On Tisha be’Av, we are meant to remember the sins that caused the Exiles, so that this time round, we will not be exiled again. We read the Book of Lamentations in the morning, and in the afternoon, the Massorite community also reads The Laments for Jerusalem, the ninth book in The Exhortations (its ordinal number symbolising the 9th of Av).
Mourning our Loss
Part of the tradition of mourning customs in Jewish culture, is to visit someone sitting shiva (when those directly related to the one who has passed away are attended to and assisted for seven days, by their relatives and friends, while they themselves concentrate on moving through their grief). Mourning on Tisha be’Av is like sitting shiva. We are either the ones sitting shiva ourselves, or the friends who visit someone sitting shiva. The ones sitting shiva since Oct 7 are Israelis, and those who visit are diaspora Jews – or even non-Jews, who care enough for the Jewish people to sit with us while we mourn.

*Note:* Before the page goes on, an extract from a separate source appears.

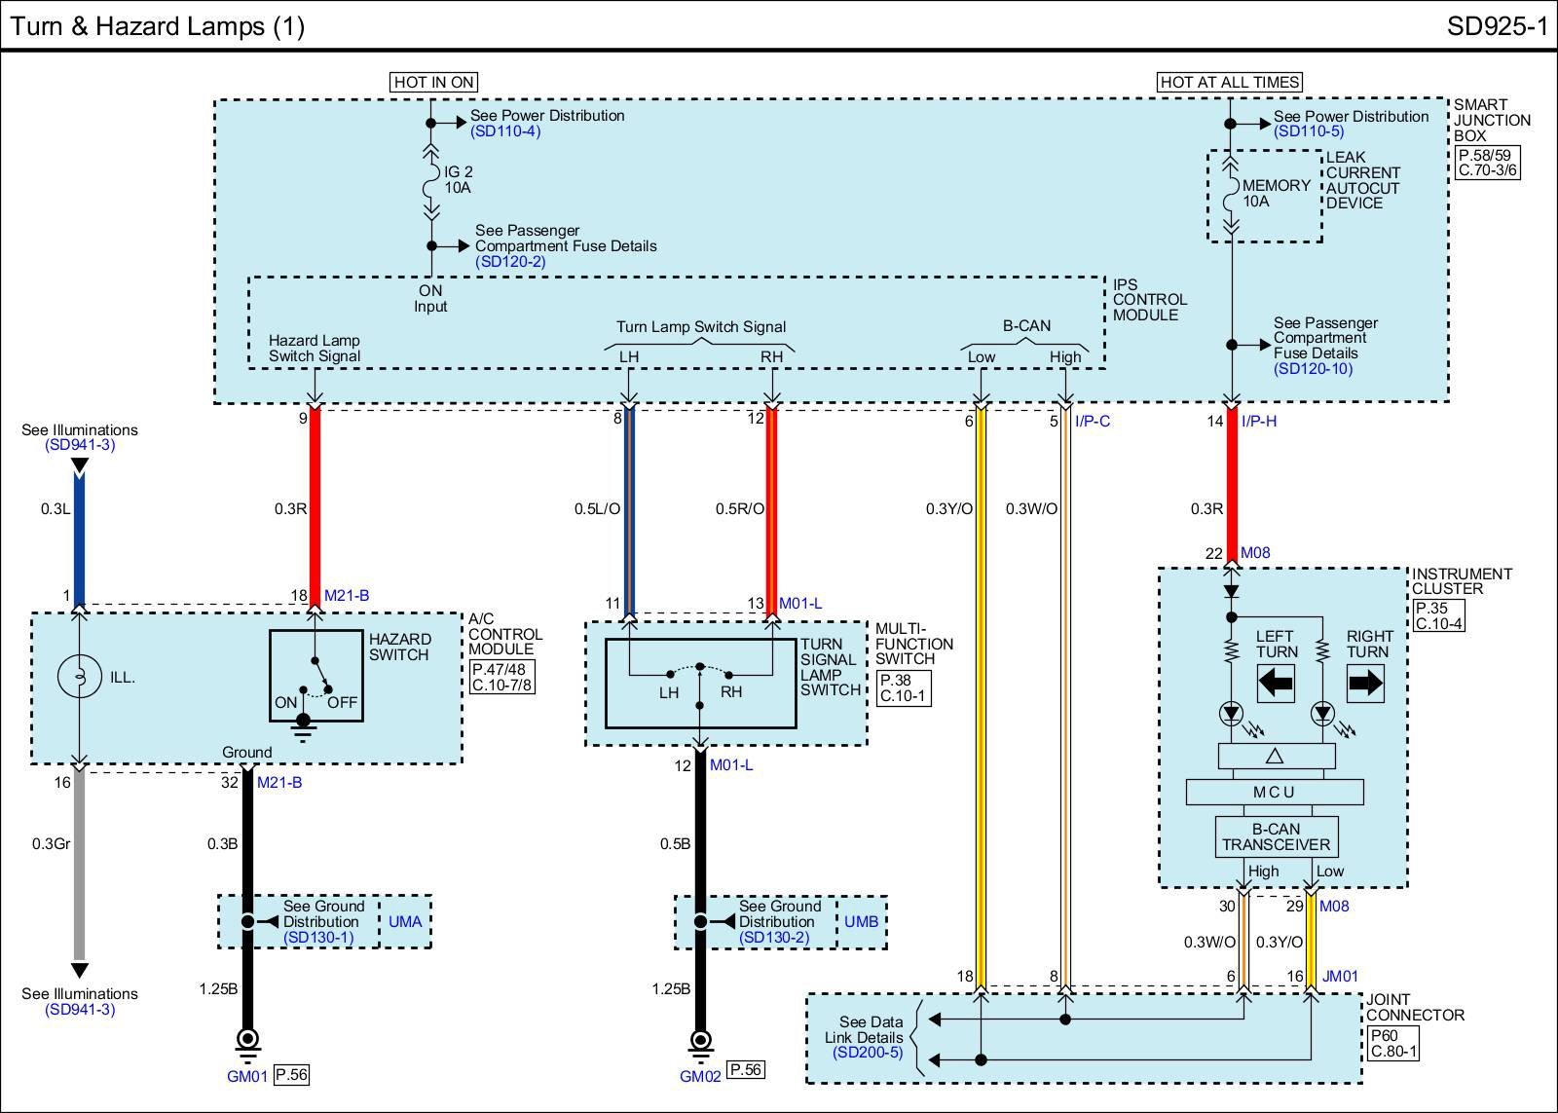Select the MEMORY 10A fuse symbol
1558x1113 pixels.
(x=1231, y=193)
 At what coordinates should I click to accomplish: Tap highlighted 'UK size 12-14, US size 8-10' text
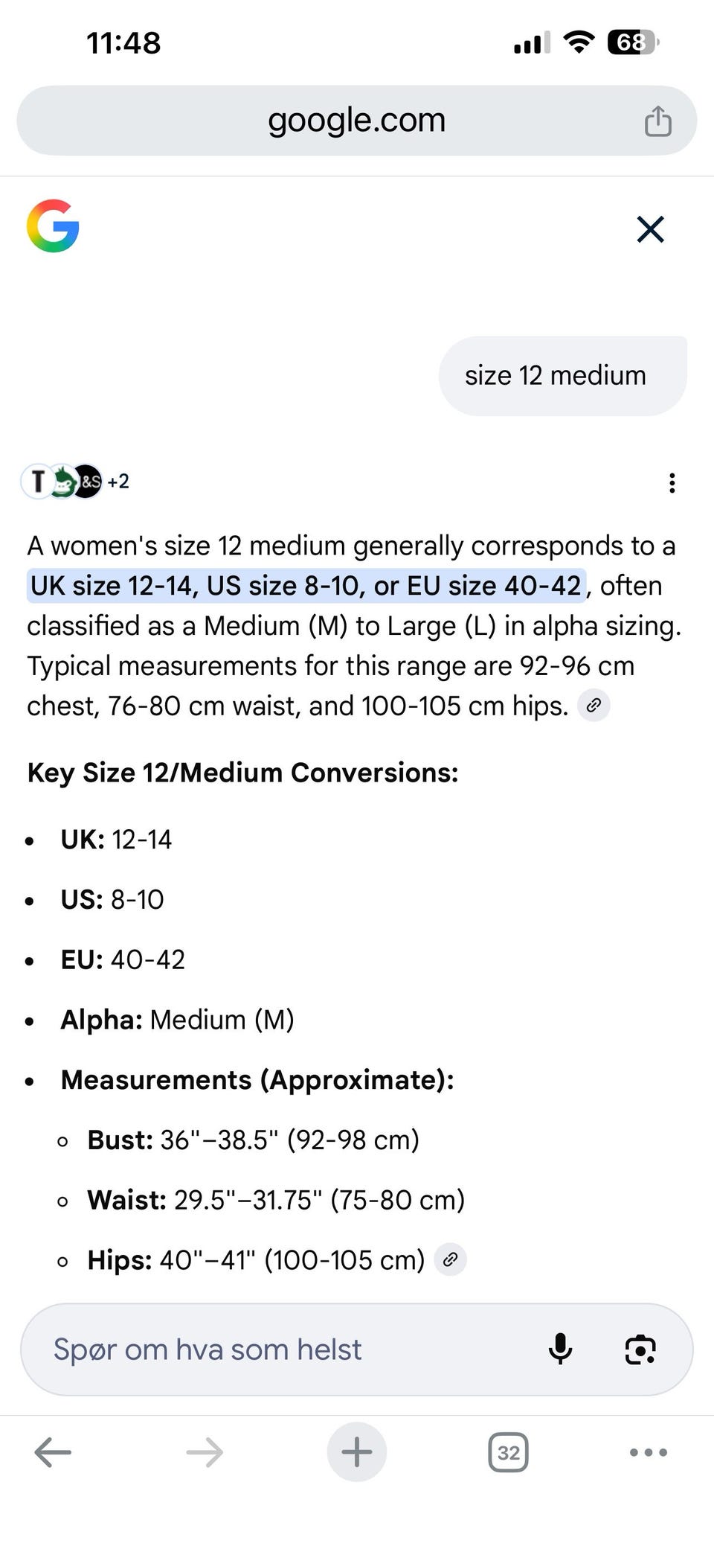(x=306, y=586)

If you yourself are such a non-Jew, you will probably never realise just how much it means to us to simply sit with us in our time of mourning and grief; to just understand the enormity of what has happened to us, what it has done to us, to empathise with the fear and sadness we feel when the world turns on us in our grief, and glorifies our murderers instead. You support those in grief not by what you say or do, but by listening, by caring, by being there for them.
Rachel’s Tears
The prophet Jeremiah made Rachel (Jer 31:15) the symbolic mother of the Jewish people, the daughter of God who mourns for the loss of her children – that is, the people of Judah who have been exiled. God comforted those who mourned for the First Temple by immediately saying that their descendants would one day return to the Land of their ancestors (Jer 31:16-17). We returned back then and we have returned again, just as God has promised. Our consolation for the loss of the Second Temple, is that it will be rebuilt once we have learnt the lessons of the books of Lamentations and Laments.
The Consolation in our own Time
Our consolation is to know that we will not be sitting in mourning forever. Just as sitting shiva comes to an end, so too our struggles with those who despise and hate us will come to an end, and we will have peace; there will come a time when aggressive nations will no longer seek to exterminate us; there will come a time when those nations will finally understand what they have been doing to us for millennia, and will feel what we have felt all along. One day, the Temple will be rebuilt in a sacred time of peace, not conflict, and we will no longer have to mourn the loss of the Temple. Tisha be’Av will be no more, and our time of sitting shiva will come to an end. YHVH will wipe away our tears, and our sadness will be no more, for there will be no more death, or mourning, or crying, or pain. In that day, we will simply be glad in the salvation that YHVH has given us.
If you are healthy enough to fast tomorrow, I pray you have a meaningful fast.